■ Given instruction:
Copy the lines below word for word, leaving out the pictures.

-- start of Data extract --

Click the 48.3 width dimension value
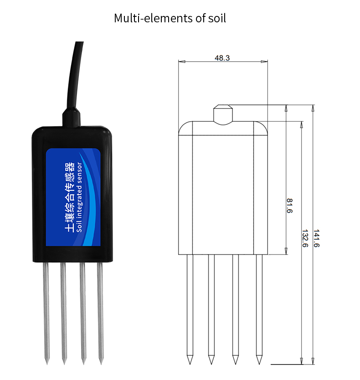[222, 58]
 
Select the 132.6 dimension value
[305, 238]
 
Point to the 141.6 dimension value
[317, 238]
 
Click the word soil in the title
[216, 19]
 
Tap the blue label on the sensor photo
[73, 196]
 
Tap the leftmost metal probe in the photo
[46, 310]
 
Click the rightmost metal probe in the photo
[101, 310]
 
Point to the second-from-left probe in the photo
[64, 310]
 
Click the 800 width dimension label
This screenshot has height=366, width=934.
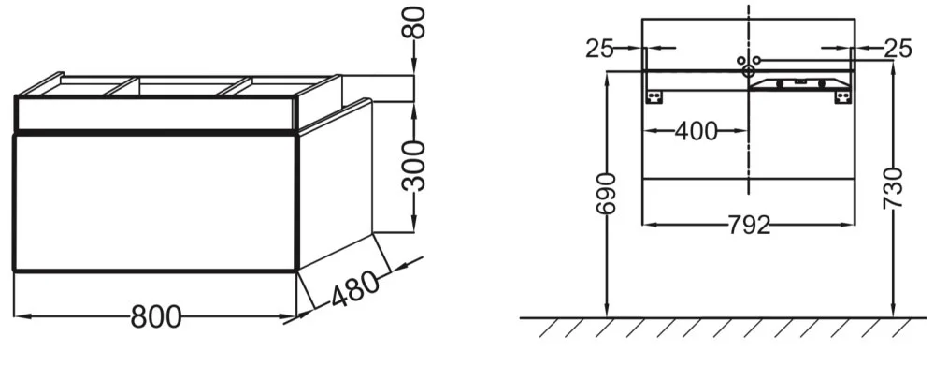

-- end of Data extract --

■ Solution for this task:
Click the 48.3 width dimension value
[222, 58]
 
Select the 132.6 dimension value
[305, 238]
 
Point to the 141.6 dimension value
[317, 238]
 
Click the word soil in the title
[216, 19]
 
Tap the blue label on the sensor photo
[73, 196]
 
Tap the leftmost metal probe in the photo
[46, 310]
 
Click the rightmost metal probe in the photo
[101, 310]
 
Point to the second-from-left probe in the photo
[64, 310]
 
Click the 800 width dimension label
This screenshot has height=366, width=934.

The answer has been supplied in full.